Cher Mini Dragon,
Il y a un peu plus d’un an, je mangeais un Mister Freeze violet dans la baignoire, je me demandais si je pouvais rester plus longtemps dans l’eau, sans penser à la douleur, sans penser à la voix de ta soeur et à la voix de tes grands-parents, je les entendais, la porte de la salle de bain était fermée, mais ils étaient dehors, et je les entendais, je n’existais pas, pour eux, le moment que je passais avec toi, dans la baignoire, avec toi et avec un Mister Freeze violet, ce moment-là, ils ne l’ont pas connu, ils me savaient dans la baignoire, c’est tout.
Je comptais les secondes ou les minutes entre les contractions. Je ne voulais pas bouger, je ne voulais pas ajouter de l’eau chaude, je voulais partir tout de suite à l’hopital, mais aussi rester avec toi, et penser à ta soeur, je voulais rester avec elle, ta soeur chantait pour moi, quand j’avais mal, elle inventait des mots, elle me caressait le dos, elle parlait de toi, aussi. Je voulais partir. J’avais peur et j’avais hâte.
Je m’étais lavée les cheveux, et ça, pour ton papa, c’était la preuve que je n’avais pas vraiment mal. Je pouvais attendre, dans le bain, je pouvais aussi me choisir une autre robe, avant de prendre mon ventre, et de monter en voiture, avant de prendre mon ventre, en criant, je supportais moins la douleur que je ne le croyais, je prenais mon ventre, je ne voulait pas que tu craignes mes pleurs, ni mes cris. Tu les avais déjà entendus, mes larmes et mes cris, les derniers mois.
J’aurais fait la sieste avec ta soeur, mais j’en était incapable, j’avais la tête d’un chien perdu, je secouais la tête, je ne me supportais plus, j’avais les cheveux propres, je voulais avoir les cheveux propres, et je ne voulais plus avoir mal, et je voulais t’avoir contre moi, te donner le sein, tout de suite, te donner ma chaleur, toucher tes doigts, je voulais te trouver beau, je voulais dire mon fils, je voulais répéter mon fils, mon fils, je voulais m’entendre dire ces mots, je voulais dormir, je voulais m’endormir avec ta soeur et avec toi, je ne voulais pas le lit d’hopital, je ne voulais pas les infirmières qui suivent un horaire, je ne voulais pas de temps compté, de tétées forcées, de selles à décrire, je voulais mentir, je voulais t’avoir, tout de suite, et partir.

(ÉNONCÉ)
Prolongez la lettre à Mini Dragon à partir de sa dernière phrase, dans le même style. Le matériel qui suit ne sert pas à l'exercice.

(DONNÉES SOURCES)
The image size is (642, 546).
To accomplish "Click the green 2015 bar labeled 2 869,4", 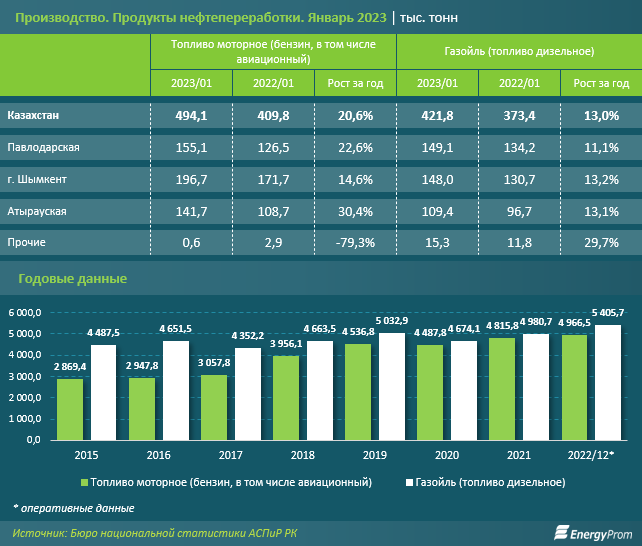I will point(70,408).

(RÉPONSE ATTENDUE)
Et avoir les cheveux propres.
Quand tu es né, quelques minutes après minuit, je te touchais, je te regardais, les yeux à moitié fermés. Tu avais les cheveux foncés, les yeux foncés aussi, tu ne ressemblais pas à ton papa, tu ne me ressemblais pas non plus, tu étais si petit, ton visage si doux, je ne le dirai jamais à ta soeur, mais je t’ai trouvé si beau, et je me suis dit, c’est lui, c’est le plus beau, j’ai passé mon doigt sur ton nez, je t’ai imaginé une bosse, pour que tu me ressembles plus, j’ai passé mon doigt sur ton menton aussi, et nous avons dormi, dès la première fois, dès ton premier sommeil de bébé, l’un contre l’autre, face à une affiche d’hopital qui disait le contraire, qui nous prédisait malheurs, qui nous voulait séparés, toi dans un berceau, avec une couverture chauffée, et moi, dans un lit, le ventre mou, inutile.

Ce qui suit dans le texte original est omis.